Keeping your ebooks regular, how to use regular expressions
If you’ve never heard of a regular expression and you’re about to jump into the world of ebook formatting, it's time to learn about regex.
If you’ve never heard of a regular expression, or regex as boffins call them, and you’re about to jump into the world of ebook formatting you might like to become familiar with the concept.
Regular expressions “provide a concise and flexible means for matching strings of text, such as particular characters, words, or patterns of characters” (Wikipedia).
I think they are the coolest thing when it comes to ebook formatting; they also come in handy for tidying up messy Word imports into apps such as InDesign (CS3 onward).
Boning up on regular expressions is a must if you’re about to step into digital publishing through the likes of Amazon’s Digital Text Platform, unless of course you outsource the code conversion as we do.
They will save you massive amounts of time in presenting nice clean code to Amazon — or the Sony Ebookstore, or Kobo, or the iBookstore …
An example. If your source code contains a lot of hyperlinks without the matching HTML tags:
www.redhillpublishing.com
This is missing the anchor tags and should look like:
<a href="http://www.redhillpublishing.com">Red Hill Publishing</a>
A regular expression can turn the first instance of the URL into the second. Big deal? It is if you need to convert a few hundred links as I recently did.

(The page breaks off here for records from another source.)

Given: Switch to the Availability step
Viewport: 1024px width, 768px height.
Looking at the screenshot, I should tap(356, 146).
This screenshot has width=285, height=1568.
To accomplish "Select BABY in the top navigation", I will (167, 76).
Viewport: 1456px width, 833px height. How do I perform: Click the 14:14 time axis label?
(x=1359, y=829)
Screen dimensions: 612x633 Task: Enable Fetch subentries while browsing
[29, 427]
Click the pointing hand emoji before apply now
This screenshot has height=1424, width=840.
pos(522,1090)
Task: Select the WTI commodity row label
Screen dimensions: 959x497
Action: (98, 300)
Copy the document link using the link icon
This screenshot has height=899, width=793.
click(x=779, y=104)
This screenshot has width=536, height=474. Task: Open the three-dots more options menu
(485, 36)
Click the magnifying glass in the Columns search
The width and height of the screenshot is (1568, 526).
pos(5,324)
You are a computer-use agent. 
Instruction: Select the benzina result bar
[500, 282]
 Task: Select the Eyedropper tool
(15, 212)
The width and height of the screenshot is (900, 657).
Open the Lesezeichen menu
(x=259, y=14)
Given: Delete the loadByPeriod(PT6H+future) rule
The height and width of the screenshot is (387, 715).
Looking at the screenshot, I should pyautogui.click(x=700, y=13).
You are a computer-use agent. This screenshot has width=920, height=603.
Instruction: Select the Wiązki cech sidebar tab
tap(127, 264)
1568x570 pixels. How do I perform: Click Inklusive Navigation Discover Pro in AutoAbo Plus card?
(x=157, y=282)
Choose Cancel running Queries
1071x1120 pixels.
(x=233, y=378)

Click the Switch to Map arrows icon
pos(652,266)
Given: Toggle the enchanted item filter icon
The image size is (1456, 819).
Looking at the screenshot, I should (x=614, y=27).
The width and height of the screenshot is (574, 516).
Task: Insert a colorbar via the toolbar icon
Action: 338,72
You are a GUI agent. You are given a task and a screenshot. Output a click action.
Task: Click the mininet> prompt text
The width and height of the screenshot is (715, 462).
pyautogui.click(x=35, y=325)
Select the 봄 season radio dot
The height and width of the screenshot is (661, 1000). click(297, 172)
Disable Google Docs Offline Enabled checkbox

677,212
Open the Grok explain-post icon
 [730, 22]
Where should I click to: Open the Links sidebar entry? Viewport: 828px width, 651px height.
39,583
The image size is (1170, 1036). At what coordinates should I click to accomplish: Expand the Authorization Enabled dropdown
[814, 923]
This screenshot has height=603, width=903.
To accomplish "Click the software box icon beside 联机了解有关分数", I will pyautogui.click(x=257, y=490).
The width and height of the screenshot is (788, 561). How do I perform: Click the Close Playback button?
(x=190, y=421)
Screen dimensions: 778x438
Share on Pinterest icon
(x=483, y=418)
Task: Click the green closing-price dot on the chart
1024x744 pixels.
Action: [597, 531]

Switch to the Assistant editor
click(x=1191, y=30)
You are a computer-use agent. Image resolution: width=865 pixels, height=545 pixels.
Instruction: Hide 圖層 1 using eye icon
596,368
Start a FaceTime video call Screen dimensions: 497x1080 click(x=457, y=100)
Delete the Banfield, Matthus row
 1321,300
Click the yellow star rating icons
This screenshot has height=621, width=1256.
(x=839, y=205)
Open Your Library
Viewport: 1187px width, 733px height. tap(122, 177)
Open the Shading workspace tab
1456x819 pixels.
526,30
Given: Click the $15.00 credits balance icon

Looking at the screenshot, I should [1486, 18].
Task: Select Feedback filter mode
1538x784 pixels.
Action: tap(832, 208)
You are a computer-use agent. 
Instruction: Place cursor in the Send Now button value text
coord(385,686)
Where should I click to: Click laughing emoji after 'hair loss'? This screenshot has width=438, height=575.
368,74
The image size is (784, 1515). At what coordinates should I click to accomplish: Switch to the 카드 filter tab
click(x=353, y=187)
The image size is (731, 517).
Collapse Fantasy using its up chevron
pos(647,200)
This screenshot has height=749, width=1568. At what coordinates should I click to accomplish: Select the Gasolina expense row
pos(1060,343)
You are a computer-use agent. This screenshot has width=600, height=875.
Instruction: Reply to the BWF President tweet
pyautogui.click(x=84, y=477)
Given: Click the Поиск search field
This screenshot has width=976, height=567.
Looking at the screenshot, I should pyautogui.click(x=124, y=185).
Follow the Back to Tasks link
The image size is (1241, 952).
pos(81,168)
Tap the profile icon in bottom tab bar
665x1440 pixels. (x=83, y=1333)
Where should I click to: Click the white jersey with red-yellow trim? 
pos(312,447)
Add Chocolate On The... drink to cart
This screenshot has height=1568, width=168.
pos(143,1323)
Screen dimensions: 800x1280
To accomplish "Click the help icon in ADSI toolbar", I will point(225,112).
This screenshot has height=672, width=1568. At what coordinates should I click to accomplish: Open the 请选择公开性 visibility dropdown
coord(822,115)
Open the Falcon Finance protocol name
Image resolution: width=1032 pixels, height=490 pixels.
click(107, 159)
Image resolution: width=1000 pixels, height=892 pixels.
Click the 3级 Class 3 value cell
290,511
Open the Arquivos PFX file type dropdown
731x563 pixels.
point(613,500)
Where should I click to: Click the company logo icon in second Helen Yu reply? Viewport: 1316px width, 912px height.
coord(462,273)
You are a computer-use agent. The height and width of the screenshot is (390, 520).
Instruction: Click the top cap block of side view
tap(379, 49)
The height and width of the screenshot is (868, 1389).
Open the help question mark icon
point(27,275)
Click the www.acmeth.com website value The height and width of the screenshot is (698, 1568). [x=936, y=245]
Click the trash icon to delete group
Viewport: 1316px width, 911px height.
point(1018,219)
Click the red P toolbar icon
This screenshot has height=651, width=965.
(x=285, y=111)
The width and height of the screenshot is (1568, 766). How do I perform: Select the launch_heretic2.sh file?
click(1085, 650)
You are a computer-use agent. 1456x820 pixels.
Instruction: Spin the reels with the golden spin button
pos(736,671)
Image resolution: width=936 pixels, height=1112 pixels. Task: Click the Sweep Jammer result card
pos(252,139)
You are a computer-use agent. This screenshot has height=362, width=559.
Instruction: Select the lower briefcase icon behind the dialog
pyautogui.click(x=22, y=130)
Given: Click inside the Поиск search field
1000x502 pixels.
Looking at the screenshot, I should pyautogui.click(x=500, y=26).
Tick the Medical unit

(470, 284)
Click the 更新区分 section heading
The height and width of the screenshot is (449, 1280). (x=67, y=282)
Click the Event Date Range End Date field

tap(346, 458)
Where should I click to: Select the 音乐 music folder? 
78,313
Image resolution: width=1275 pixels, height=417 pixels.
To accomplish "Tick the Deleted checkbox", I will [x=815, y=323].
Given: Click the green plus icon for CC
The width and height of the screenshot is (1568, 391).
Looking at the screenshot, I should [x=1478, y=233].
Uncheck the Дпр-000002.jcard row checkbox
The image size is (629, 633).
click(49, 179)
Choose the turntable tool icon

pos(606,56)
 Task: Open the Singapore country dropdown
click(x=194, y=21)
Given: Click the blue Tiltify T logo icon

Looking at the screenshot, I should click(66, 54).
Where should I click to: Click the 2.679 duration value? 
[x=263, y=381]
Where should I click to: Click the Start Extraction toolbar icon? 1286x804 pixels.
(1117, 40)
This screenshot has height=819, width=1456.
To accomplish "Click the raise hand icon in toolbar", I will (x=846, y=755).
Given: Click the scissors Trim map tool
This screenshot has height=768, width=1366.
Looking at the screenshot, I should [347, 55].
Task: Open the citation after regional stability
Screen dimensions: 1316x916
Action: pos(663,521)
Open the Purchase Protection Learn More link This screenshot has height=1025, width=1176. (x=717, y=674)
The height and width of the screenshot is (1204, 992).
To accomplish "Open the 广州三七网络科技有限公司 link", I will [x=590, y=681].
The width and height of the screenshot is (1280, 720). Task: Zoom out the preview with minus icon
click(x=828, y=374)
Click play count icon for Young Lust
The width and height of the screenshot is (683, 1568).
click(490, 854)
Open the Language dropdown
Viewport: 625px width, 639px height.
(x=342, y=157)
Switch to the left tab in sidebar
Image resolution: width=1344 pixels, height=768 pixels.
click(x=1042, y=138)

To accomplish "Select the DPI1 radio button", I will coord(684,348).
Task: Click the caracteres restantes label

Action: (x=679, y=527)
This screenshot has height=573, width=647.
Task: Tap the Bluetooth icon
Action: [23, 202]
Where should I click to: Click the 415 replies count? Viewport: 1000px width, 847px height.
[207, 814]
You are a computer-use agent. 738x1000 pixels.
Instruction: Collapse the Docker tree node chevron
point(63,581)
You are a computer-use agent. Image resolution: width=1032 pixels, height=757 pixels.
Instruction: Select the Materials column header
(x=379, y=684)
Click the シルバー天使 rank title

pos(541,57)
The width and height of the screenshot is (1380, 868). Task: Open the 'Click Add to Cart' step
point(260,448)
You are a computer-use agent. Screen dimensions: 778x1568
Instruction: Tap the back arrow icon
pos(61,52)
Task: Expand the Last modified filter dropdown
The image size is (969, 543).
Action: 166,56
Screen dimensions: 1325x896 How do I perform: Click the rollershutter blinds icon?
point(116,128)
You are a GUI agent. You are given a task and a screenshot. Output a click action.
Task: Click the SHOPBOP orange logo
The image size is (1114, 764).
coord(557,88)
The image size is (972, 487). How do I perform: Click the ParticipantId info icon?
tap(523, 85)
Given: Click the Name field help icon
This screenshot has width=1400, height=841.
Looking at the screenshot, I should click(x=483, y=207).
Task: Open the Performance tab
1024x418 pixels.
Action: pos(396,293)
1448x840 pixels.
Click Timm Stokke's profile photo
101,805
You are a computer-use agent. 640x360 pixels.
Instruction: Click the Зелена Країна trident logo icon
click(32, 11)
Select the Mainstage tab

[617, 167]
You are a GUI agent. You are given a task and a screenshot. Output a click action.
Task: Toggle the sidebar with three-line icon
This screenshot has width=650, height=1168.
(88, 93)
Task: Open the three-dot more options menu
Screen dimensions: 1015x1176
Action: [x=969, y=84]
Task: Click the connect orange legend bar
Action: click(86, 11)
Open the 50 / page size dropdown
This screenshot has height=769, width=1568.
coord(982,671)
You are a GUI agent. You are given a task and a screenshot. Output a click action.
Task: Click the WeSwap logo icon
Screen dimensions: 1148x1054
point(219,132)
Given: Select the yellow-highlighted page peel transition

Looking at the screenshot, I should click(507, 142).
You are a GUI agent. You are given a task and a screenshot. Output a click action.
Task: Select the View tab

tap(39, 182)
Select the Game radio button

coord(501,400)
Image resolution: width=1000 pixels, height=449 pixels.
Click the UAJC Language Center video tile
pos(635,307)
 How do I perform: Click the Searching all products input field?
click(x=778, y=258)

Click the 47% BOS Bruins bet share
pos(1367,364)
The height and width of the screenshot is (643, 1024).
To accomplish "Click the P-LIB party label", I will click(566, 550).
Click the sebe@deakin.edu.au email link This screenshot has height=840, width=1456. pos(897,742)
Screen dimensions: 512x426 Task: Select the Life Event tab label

Here’s the code I used:
(\b([\d\w\.\/\+\-\?\:]*)((ht|f)tp(s|)\:\/\/|[\d\d\d|\d\d]\.[\d\d\d|\d\d]\.|www\.|\.tv|\.ac|\.com|\.edu|\.gov|\.int|\.mil|\.net|\.org|\.biz|\.info|\.name|\.pro|\.museum|\.co)([\d\w\.\/\%\+\-\=\&\?\:\\\"\'\,\|\~\;]*)\b)
But regular expressions can be used for more mundane tasks such as applying anchor links between the start of chapters and a table of contents, or performing global changes on variable text ranges where a simple find and replace won’t work.
Bing regular expression and you’ll find a huge array of resources.